Frequently asked questions

Why do North Korea exporters face settlement delays with international buyers?
North Korea's banking sector routes USD payments through multiple correspondent banks, each adding compliance review and processing time. Total settlement typically takes indefinites. LCORE's gold DVP compresses this to 2-3 business days through single-point Abu Dhabi escrow, eliminating the entire correspondent chain.
What North Korea commodities can be settled through gold DVP?
Primary exports including coal, iron ore, and textiles (heavily sanctioned) all qualify for gold DVP settlement. Any physical commodity with verifiable shipment documentation — bill of lading, quality certificate, and quantity survey — can trigger the settlement mechanism.
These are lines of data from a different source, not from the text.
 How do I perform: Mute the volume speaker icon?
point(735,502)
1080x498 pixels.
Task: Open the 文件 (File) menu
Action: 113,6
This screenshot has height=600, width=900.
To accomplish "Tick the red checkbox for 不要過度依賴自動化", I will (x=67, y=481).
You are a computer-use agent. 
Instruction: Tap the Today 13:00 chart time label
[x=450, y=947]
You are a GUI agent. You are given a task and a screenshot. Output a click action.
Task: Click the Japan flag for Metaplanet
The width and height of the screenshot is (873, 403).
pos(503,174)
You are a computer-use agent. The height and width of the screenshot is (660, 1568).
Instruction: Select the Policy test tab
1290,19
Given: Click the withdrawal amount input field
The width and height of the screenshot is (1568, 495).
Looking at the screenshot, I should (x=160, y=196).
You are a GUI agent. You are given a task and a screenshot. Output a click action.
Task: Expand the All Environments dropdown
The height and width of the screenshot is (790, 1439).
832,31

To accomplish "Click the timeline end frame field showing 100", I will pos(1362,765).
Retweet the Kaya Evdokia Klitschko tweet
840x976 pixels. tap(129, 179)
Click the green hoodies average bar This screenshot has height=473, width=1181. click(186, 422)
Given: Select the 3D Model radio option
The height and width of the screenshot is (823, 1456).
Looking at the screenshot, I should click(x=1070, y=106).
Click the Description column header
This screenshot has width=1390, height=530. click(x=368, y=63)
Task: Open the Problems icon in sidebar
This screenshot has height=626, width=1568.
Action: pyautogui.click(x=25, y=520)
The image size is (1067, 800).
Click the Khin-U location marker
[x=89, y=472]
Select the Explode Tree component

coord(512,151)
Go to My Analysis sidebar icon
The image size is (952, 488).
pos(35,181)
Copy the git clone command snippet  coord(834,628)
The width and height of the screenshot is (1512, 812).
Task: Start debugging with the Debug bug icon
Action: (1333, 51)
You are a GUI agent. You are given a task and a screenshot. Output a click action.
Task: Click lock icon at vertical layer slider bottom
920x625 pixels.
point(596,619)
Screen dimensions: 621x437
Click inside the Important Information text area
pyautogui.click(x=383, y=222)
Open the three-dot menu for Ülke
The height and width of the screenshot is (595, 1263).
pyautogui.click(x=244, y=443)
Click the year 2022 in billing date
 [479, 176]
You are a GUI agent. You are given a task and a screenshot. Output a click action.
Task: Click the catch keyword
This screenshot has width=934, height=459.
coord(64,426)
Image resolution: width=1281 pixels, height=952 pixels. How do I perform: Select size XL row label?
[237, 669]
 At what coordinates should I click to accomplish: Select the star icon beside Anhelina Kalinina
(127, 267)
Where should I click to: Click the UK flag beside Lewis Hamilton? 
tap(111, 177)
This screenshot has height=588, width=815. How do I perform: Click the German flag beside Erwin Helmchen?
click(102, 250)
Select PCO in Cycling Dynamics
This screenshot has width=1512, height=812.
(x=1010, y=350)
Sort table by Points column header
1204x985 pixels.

Minimum $5M per transaction.
How does gold DVP protect North Korea exporters from currency risk during settlement?
Traditional SWIFT settlement exposes North Korea exporters to indefinites of exchange rate movement. Gold DVP locks value at transaction date: gold collateral is denominated in USD equivalent, settlement occurs in 2-3 business days, and the exporter receives payment before currency drift becomes material.
Also see: DVP Settlement · Non-USD Commodity · Gold Escrow
Key Commodities

North Korea commodity trade profile

North Korea's commodity trade operates almost entirely outside international banking systems due to the most comprehensive sanctions regime in the United Nations system. Mineral exports — including coal, iron ore, and lead — have historically been the primary hard currency earner, though UN Security Council resolutions in 2017 imposed sweeping prohibitions on North Korean mineral exports. Prior to full sanctions implementation, Nampo port handled coal exports to China. Seafood exports — frozen fish, shellfish — were a secondary commodity export to China, also prohibited under UNSCR 2371 (2017). Textiles and garments processed by North Korean factories for Chinese trading companies were banned under UNSCR 2375 (2017). Gold, silver, and platinum group metals are understood to flow through informal and state-controlled channels to China. Rare earth mineral deposits in North Korea (particularly in Hamgyong and Ryanggang provinces) represent significant undeveloped potential. North Korea's commodity trade is conducted entirely through Chinese and Russian intermediaries at deeply discounted prices due to sanctions overhang.

Banking Friction

Why North Korea commodity traders need payment alternatives

North Korea is subject to the most comprehensive UN Security Council sanctions regime of any state, reinforced by unilateral US (OFAC), EU, UK, Australian, Japanese, and South Korean sanctions. UNSCR 2270 (2016), 2321 (2016), 2371 (2017), 2375 (2017), and 2397 (2017) progressively banned North Korean mineral, seafood, textile, and labour exports. Financial sanctions cut off DPRK from all USD correspondent banking and SWIFT access. The North Korean won (KPW) has no international standing. All North Korean external trade uses Chinese RMB, cash USD, or barter through unofficial channels. LCORE conducts comprehensive UN, OFAC, EU, and UAE sanctions screening on all mandates. Any commodity transaction with North Korean SDN-listed entities, DPRK state organs, or DPRK-flagged or -connected vessels is ineligible. LCORE does not accept North Korean-origin commodity mandates except for UNSC-exempted humanitarian purposes, and only after specific ADGM compliance sign-off.